Both Shazam and Spotify expect Sam Smith to claim Best New Artist honors at the 57th Annual Grammy Awards this Sunday. Dave J Hogan/Getty Images

If you need help picking winners in your Grammys pool this weekend, your best bet is to consult two apps. Both Spotify and Shazam released Grammy-winner predictions for the third straight year this week, and the services have been more accurate than almost any other source of predictions, including music industry bible Billboard.

Spotify predicts Sia’s “Chandelier” will win both Record and Song of the Year, and that two British products, Ed Sheeran’s “X” and Sam Smith, will take home Album of the Year and Best New Artist honors, respectively. The song discovery app Shazam expects Meghan Trainor’s “All About That Bass” to win Record and Song of the Year, and Sam Smith to win Best New Artist. For the first time, Shazam declined to predict an Album of the Year, a category it has never predicted correctly.

Interestingly, neither service predicts much success for Taylor Swift, who is the second-most-popular choice to win Record of the Year in a poll conducted by Billboard. Last year, Swift pulled her entire catalog off of Spotify, citing the low payouts it makes to artists.

“I would be very surprised if Taylor Swift doesn't win any Grammys,” said Errol Kolosine, an assistant professor at NYU’s Clive Davis Institute of Recorded Music.

In 2013, Shazam picked more categories and with better overall accuracy, identifying 11 winners out of 16 predictions, including record of the year, song of the year and best new artist.
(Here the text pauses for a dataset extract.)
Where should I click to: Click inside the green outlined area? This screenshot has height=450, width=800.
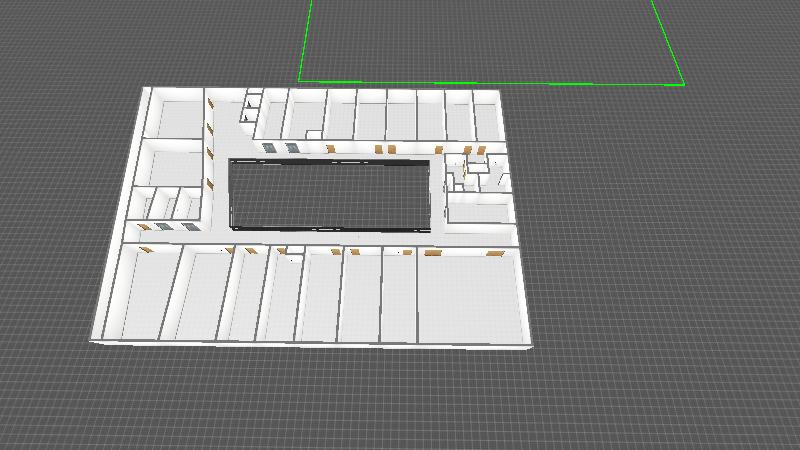(x=490, y=40)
That changed a great deal in 2014, when only one of Shazam’s top predictions proved correct; three of Spotify’s top four predictions came true that year.

Overall, both companies have success rates better than Billboard’s; the music trade managed to predict just two of the top four awards correctly in 2014, and the year before that, it got just one prediction right.

The platforms’ success at picking winners suggests the best place to look for the preferences of Grammy voters may be in the wisdom of crowds. “Large masses of people are good at predicting, typically, things that are hard to guess,” said Brian Uzzi, an economics professor at Northwestern University and an expert on the wisdom of crowds. “The crowd winds up being wiser than anyone in it.”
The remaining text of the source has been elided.